BEGIN PAGE EXTRACT

A new study has just been published in the British Medical Journal (BMJ) that claims that second-born term twins are twice as like to die at birth or shortly after birth as first born twins. This finding reflects a relative risk, not an absolute risk which remains very small. It also does not hold for premature twins.
The Atlanta Journal Constitution (3/2/07) reports
" 'I would hate to see this study used as an excuse to have every mother with twins have a Caesarean section,' said Dr. F. Sessions Cole, the head of the neonatal intensive care unit at St. Louis Children's Hospital."
Yet this is precisely my fear. How many doctors will use this study to push mothers with twins into having cesareans? The author of the BMJ study, Gordon Smith, says that cesareans lower the risk for second twins and the research study concludes: "the findings of this and other studies suggest that planned cesarean section may be beneficial for all twins." However the key word is MAY.

END PAGE EXTRACT
BEGIN STUDY MATERIAL

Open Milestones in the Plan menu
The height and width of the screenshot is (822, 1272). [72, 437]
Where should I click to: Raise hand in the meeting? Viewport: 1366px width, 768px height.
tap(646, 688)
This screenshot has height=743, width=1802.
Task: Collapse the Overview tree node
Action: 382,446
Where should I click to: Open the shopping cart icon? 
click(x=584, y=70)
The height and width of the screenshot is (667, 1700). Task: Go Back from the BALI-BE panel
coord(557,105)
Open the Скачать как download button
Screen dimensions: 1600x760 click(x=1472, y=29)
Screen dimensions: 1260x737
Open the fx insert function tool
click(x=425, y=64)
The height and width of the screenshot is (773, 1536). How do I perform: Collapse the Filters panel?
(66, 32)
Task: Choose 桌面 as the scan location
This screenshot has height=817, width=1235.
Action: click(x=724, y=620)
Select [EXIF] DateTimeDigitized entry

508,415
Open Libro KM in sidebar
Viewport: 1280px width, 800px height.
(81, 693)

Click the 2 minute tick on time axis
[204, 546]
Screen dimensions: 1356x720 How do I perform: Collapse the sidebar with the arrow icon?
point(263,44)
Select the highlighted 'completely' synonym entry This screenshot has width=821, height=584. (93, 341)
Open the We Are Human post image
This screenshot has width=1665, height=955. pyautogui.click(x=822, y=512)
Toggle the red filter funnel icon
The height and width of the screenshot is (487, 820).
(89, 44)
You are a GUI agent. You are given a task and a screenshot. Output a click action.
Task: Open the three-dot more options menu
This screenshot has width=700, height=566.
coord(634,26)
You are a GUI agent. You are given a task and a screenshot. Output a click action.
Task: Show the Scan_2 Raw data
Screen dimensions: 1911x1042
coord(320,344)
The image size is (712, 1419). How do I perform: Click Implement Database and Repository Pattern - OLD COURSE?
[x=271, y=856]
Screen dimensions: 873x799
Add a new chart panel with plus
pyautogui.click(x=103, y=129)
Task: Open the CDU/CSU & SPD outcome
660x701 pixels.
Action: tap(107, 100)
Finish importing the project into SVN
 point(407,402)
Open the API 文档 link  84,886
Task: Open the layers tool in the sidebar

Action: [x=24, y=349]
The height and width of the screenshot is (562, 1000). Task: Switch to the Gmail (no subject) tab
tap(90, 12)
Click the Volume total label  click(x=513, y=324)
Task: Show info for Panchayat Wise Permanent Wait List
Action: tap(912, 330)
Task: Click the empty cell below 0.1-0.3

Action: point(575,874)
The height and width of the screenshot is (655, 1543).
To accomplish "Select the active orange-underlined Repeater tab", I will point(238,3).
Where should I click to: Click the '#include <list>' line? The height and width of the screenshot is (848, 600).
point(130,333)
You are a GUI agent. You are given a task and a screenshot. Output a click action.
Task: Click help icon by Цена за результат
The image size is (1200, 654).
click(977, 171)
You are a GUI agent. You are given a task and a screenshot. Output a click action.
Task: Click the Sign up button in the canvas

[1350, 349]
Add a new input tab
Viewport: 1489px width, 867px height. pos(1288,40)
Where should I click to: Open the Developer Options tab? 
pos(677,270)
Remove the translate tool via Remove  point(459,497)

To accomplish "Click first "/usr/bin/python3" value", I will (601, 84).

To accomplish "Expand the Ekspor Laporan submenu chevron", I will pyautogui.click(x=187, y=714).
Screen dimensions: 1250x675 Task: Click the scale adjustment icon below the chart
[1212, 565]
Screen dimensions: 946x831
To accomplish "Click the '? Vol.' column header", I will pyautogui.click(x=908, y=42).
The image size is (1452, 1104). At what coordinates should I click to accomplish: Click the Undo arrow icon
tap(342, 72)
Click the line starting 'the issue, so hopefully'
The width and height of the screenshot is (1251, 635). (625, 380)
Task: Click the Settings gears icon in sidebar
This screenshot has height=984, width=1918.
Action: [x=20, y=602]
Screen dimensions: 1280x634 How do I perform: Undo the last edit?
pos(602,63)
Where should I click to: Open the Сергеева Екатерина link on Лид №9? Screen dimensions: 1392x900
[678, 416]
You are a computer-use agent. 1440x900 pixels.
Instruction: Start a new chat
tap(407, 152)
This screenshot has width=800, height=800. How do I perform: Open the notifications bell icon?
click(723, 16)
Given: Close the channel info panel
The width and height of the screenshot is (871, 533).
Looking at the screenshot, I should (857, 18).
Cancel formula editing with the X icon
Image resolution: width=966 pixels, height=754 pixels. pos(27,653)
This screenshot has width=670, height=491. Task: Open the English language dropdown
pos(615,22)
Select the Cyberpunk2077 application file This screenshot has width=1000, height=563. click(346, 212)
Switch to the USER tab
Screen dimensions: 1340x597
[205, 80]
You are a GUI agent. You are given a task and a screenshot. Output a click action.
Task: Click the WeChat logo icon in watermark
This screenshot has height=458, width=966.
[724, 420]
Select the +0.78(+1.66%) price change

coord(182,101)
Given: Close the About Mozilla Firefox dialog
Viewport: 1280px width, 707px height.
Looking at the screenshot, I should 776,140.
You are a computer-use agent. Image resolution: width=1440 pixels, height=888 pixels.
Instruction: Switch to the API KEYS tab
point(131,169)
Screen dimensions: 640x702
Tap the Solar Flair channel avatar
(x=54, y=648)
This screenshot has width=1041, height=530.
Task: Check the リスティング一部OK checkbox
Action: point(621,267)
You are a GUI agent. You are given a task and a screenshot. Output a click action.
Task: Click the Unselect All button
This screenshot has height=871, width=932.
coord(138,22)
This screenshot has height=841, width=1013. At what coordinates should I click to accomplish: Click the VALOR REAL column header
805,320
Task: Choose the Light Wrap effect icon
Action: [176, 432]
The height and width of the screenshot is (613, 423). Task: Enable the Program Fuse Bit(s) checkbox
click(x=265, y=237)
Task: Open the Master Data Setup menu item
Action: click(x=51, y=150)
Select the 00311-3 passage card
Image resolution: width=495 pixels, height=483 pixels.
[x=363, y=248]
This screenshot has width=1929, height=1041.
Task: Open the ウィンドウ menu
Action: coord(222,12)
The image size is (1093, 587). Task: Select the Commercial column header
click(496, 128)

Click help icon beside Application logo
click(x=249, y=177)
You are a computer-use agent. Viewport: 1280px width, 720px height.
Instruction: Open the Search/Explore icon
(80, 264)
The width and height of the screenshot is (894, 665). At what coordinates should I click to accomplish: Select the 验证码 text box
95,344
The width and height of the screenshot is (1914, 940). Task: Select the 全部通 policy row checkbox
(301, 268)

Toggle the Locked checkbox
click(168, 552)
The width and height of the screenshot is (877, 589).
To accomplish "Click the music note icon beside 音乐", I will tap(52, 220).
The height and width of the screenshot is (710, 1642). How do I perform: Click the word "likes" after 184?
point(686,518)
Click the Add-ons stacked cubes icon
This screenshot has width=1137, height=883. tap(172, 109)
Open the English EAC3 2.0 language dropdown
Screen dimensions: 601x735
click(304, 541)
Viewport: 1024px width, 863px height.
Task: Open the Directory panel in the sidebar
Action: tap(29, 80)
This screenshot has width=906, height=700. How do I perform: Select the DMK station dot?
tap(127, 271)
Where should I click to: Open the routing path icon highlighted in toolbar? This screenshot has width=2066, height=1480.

END STUDY MATERIAL

[WORK ORDER]: According to the text on the twin birth study, who wrote the BMJ study? None of the entries above are needed for the task.

[YOUR RESPONSE]: Gordon Smith